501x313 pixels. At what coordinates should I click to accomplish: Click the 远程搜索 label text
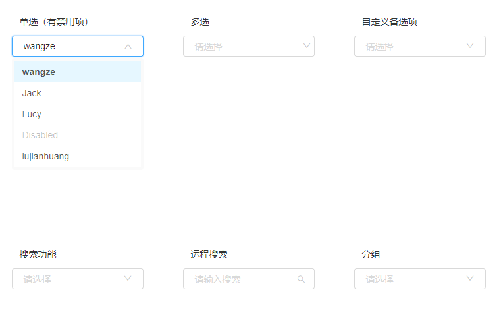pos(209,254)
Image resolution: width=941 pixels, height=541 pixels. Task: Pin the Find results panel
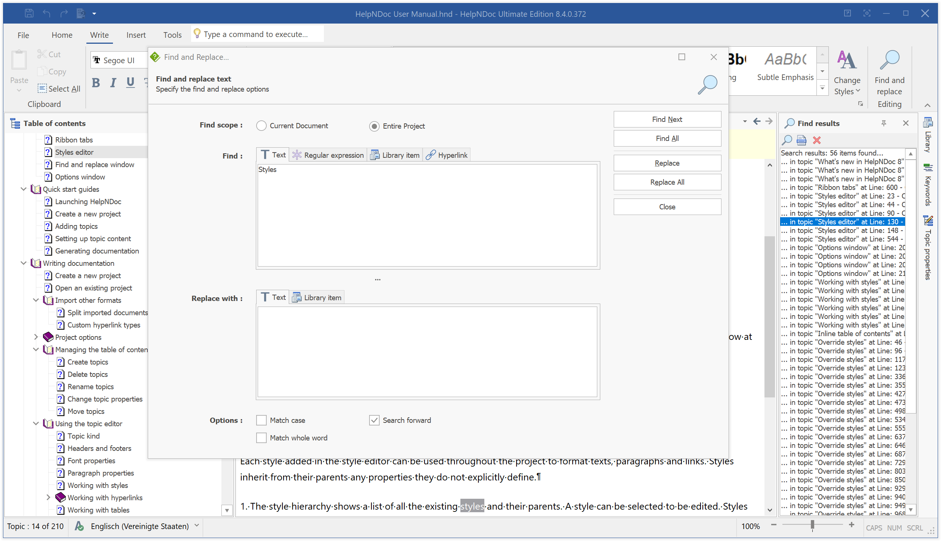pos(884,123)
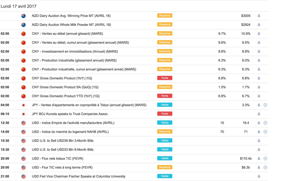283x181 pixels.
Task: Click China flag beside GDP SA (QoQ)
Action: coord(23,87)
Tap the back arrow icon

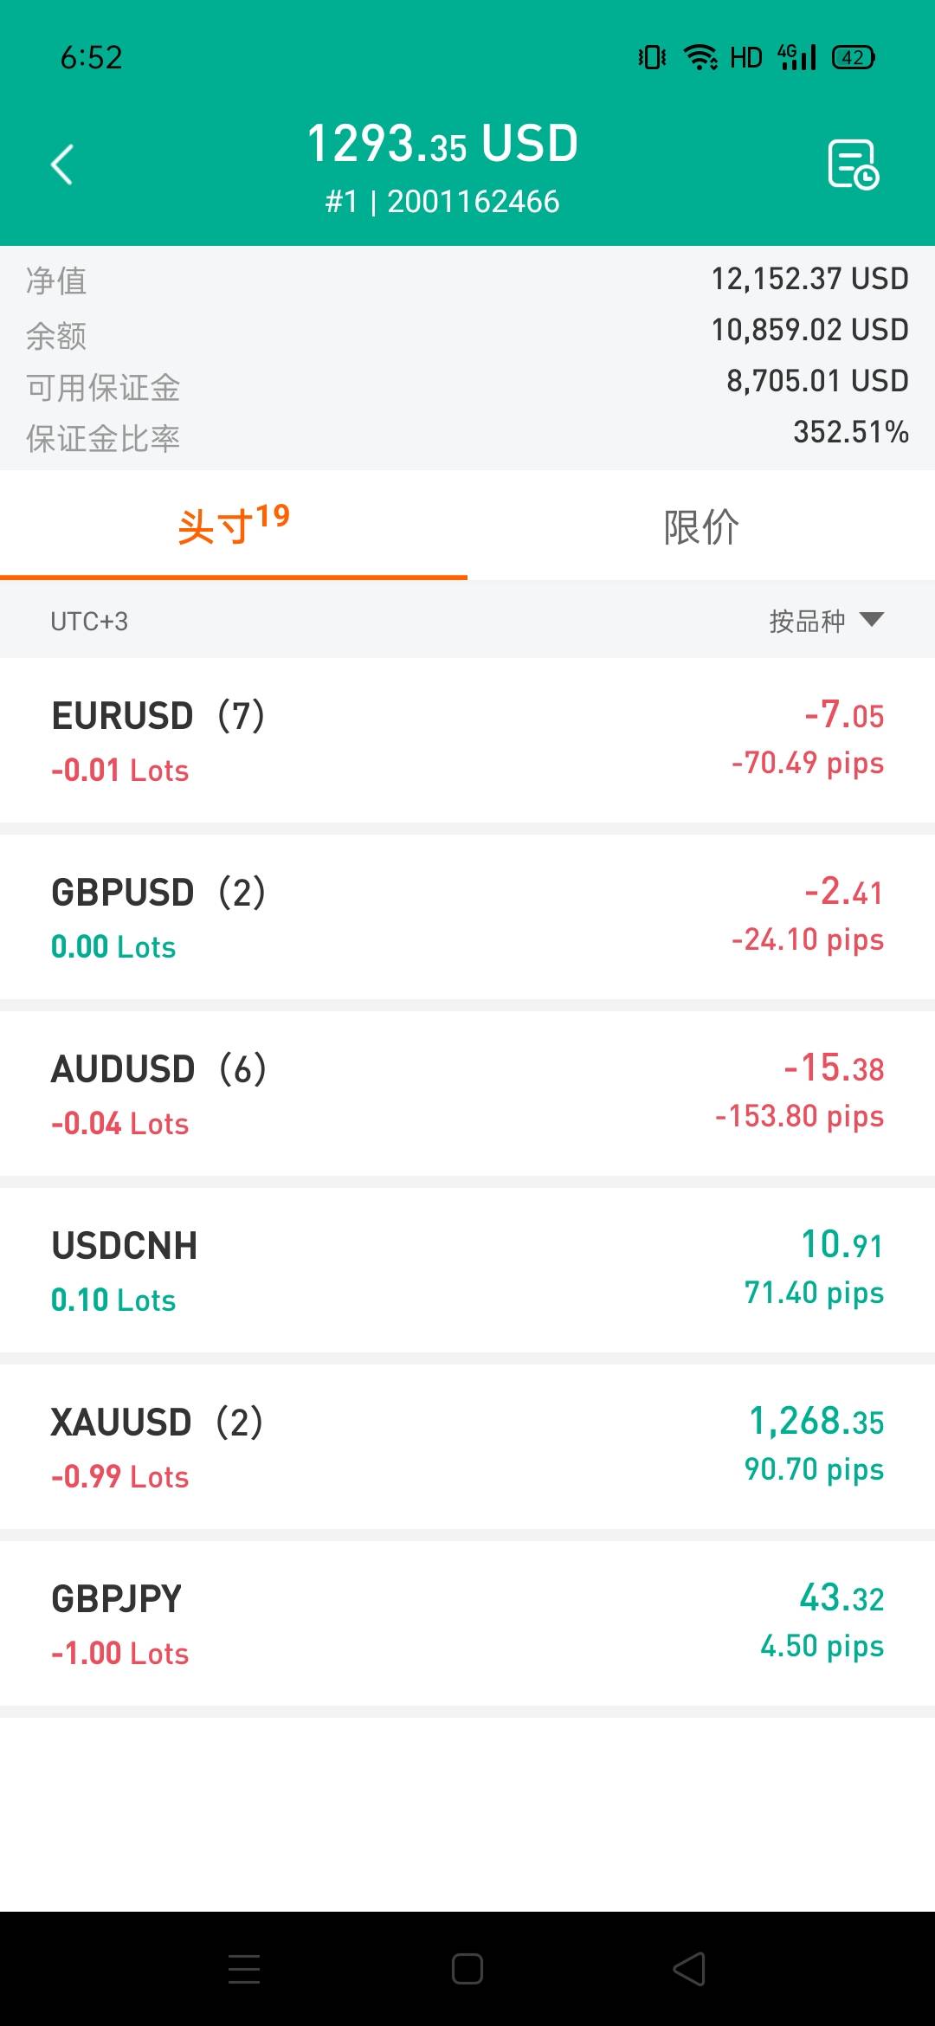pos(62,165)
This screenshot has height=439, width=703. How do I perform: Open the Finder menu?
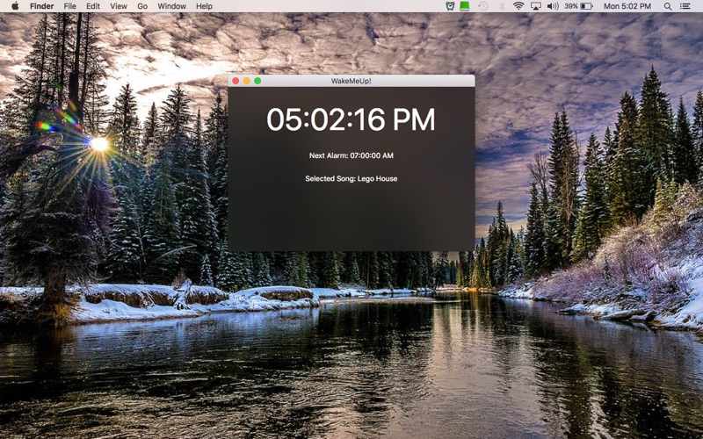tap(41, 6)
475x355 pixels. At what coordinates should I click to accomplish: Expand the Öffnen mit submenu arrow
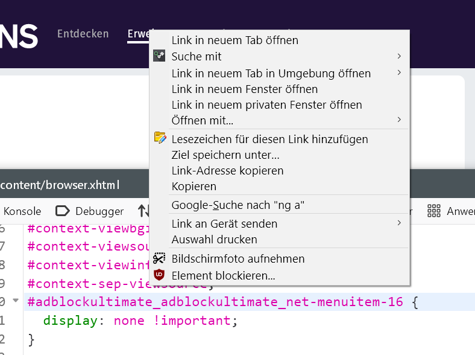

------------------------------------

Rewrite every row above, replacing "coordinates" with "position" and leaving everything else unchanged. Leave the pictures out.

501x313 pixels. At what position should I click to accomplish: Click the 远程搜索 label text
pos(209,254)
Image resolution: width=941 pixels, height=541 pixels. Task: Pin the Find results panel
pos(884,123)
283x181 pixels.
Task: Click China flag beside GDP SA (QoQ)
Action: coord(23,87)
Tap the back arrow icon

pos(62,165)
This screenshot has height=439, width=703. How do I perform: Open the Finder menu?
tap(41, 6)
475x355 pixels. At what position should I click to accomplish: Expand the Öffnen mit submenu arrow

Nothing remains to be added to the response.